Few updates on the boat. Mom and dad went out of town so I  stole the boat and did some things. First I had the boat buffed and waxed, it really brought the blue to life.  Second I took it to have a bimni top installed. I know a bimni on a skiff but you have the best of both worlds, pole across a flat in the morning looking for reds in the afternoon  put up the top and go out to the sand bar for a cold drink 







[/img] Third thing was the rope in the rub rail. The original one we picked was to dark and didnt look right. Last we mounted 2 pole holders in the front Mel had made for us. Boat is complete minus cup holders that need to be put in asap 







[/img]   







[/img]







[/img]







[/img]







[/img]


----------



## Surfincb (Feb 15, 2011)

Really nice!! May I ask about the rod holders? Mel made them custom? If so, how much? PM if you want, but i'm looking to add the exact ones on mine.
THanks


----------



## makin moves (Mar 20, 2010)

Not sure how much Ive had them for a while but I just got around to putting them on email Mel Iam sure he can help


----------



## out-cast (Jan 27, 2009)

Mel's fab/welder makes the rod holders. Hey Eric, what are some dimensions on the bimini? Height, width, length, and cost....


----------



## makin moves (Mar 20, 2010)

I went 8ft long I think he went 5 across height was 6'6 and cost was 575. Its the sunbrella material and I went with all stainless pieces rather than plastic


----------



## hooked (May 16, 2011)

Awesome boat. I am really looking at getting one but need to find out some additioinal info first.


----------



## Surfincb (Feb 15, 2011)

After my last outing fishing this weekend I am 100% sure that I need to call Mel and get some of those rod holders! Man I really could have used them on Saturday! 

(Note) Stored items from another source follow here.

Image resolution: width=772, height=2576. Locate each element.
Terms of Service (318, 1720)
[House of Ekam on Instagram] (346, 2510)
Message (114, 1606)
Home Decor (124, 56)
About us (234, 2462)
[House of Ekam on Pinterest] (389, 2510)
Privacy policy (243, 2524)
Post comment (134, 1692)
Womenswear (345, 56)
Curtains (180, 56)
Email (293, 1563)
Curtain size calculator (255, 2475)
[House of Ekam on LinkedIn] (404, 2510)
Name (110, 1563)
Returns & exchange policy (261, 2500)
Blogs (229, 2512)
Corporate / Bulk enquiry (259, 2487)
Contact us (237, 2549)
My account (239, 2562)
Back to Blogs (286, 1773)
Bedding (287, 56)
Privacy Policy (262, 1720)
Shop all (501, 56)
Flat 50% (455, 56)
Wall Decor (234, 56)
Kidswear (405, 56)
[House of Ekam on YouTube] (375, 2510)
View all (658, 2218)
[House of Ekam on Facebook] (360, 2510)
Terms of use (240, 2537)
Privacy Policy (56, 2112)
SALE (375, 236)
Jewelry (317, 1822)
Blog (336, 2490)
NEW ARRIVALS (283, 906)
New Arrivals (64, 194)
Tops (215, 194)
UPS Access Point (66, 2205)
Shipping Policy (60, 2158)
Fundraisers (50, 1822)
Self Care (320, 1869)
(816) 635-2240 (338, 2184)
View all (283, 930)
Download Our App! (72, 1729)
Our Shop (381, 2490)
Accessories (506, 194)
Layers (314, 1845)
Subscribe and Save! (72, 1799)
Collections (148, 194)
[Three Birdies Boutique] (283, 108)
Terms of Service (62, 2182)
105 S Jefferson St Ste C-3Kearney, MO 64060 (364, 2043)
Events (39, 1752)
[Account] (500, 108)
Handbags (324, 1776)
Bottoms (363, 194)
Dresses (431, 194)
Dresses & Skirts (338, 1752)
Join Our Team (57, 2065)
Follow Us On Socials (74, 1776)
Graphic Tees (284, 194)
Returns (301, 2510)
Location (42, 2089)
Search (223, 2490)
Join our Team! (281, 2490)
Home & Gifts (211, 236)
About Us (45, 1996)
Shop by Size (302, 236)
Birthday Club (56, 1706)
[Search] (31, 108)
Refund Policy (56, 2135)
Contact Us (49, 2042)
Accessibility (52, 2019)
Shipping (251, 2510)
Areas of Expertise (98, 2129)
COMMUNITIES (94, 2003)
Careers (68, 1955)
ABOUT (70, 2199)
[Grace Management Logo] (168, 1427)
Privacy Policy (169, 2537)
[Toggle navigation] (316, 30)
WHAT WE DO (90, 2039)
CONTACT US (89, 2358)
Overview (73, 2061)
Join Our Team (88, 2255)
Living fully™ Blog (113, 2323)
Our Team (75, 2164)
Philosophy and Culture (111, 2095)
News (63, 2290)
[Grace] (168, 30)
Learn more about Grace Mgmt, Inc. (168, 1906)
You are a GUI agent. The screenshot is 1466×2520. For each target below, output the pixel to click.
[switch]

Thanks for sharing and reminding me of them!


----------



## Rosco (Nov 6, 2010)

Very Nice. I like the hull color.


----------



## Bissell (Feb 27, 2010)

That well on the front deck, does anyone know if that is something i could get from akona and drop into the deck of an nmz? I like the idea and i never cary more than a doz shrimp so ots perfect size... Love this boat awsome colors


----------



## out-cast (Jan 27, 2009)

> That well on the front deck, does anyone know if that is something i could get from akona and drop into the deck of an nmz? I like the idea and i never cary more than a doz shrimp so ots perfect size... Love this boat awsome colors


I'm sure Mel would hook you up. I don't think it's a drop in tho. Pretty sure it's pulled from a mold and attached under deck.


----------